Thanks for your responses, Matt and Granny, and great advice for a long-term question, but I guess I should have emphasized a bit more that this is strictly a one-shot, super-short term issue for me, trying to minimize the drop in score I'll have for this reporting cycle; I'm just trying to do the best thing for my score right now, at this 'snapshot' juncture. I'm sorted for the long-term, just need help with this immediate situation.
The reason I'm sweating my scores so much is that I have a short overall history, 3 of the accounts above are only months old (including the BT), and I'm concerned that too much of a dip in my scores from when those accounts were opened or too much of a rise in util on other accounts - even briefly - will engender AA from some or all of my creditors - particularly neurotic AmEx and that BT'd cc, in this paranoid credit/economic climate we're in right now.

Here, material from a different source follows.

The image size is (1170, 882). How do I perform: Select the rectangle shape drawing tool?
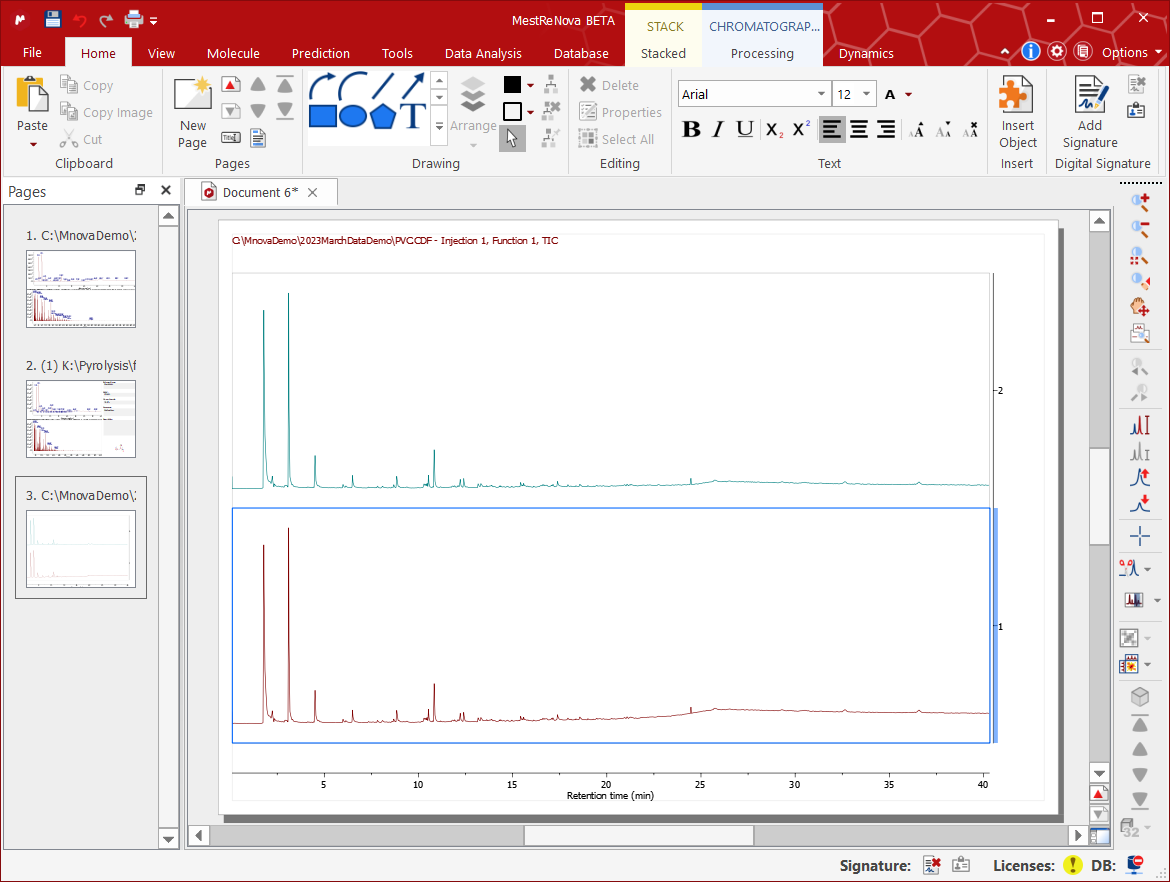click(322, 116)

My dilemma is only a one-reporting-cycle dilemma, but I do want to minimize the drop in scores any way I can, since I'm not able to prevent a drop completely by paying everything I normally would before it reports (ETA: which would be paying off the 3 smallest in full and getting the 23-24% utils down at least under 20% for reporting purposes - that BT'd card is a long-term pay-down), this cycle, to help head off potential AA on my accounts.
So I AM hoping to get a more clear-cut answer on how best to apply that $400 to the balances showing above to minimize score damage right now and over the next month or so, until I'm able to getting all the 0 balances showing again where they should be and the bigger-balance cards paid down another chunk as normal, the way I wasn't able to this past month.

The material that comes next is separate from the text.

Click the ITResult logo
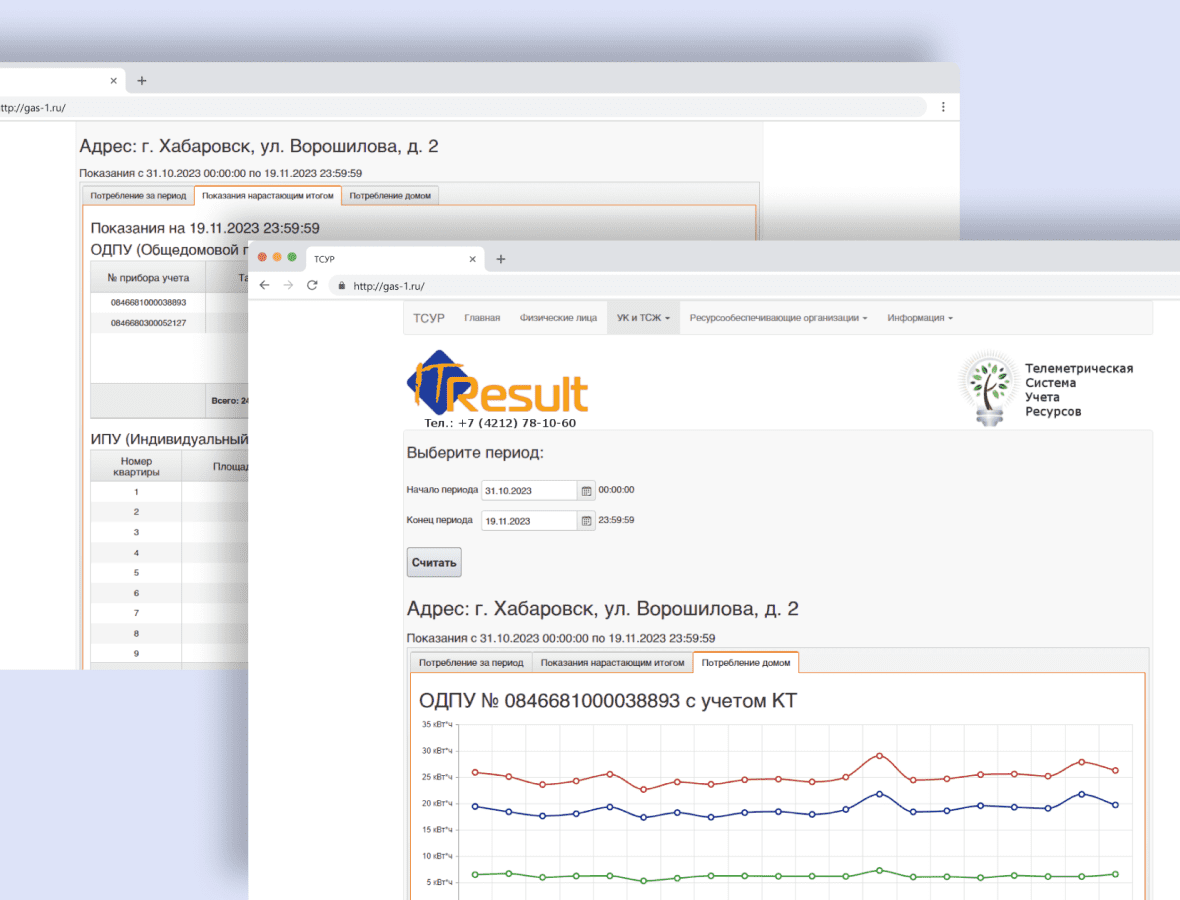 pyautogui.click(x=498, y=385)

Thanks again for your responses.
Major cc (BT'd card): $3,247/$7K CL (reported $3350 last cycle) Nothing today.Major cc2: $100/$1500 CL (reported $110 last cycle) PIF today.Major cc3: $149/$1K CL (reported 0 last cycle) Nothing today; is an AmEx cc & should still report 0 this cycle, due to their weird reporting ways, as bal. was 0 on last statement date - fingers crossed.Major cc4: $695/$3K CL (reported $280 last cycle) Paid down to $569 to get reporting under 20% this cycleMajor cc5: $86/$1500 CL (reported 0 last cycle) Nothing today - found out after I posted that the statement had already cut, so $86 will report this cycle. Rats.Store cc: $351/$1500 CL (reported $295 last cycle) Paid down to $275 to get reporting under 20% this cycle.
debtisgood wrote:Though it is important to be proactive and thoughtful, I really think you don't have to worry. Your actions sound prudent considering your circumstances. I don't think 20% utility will cause too many lenders to freak out.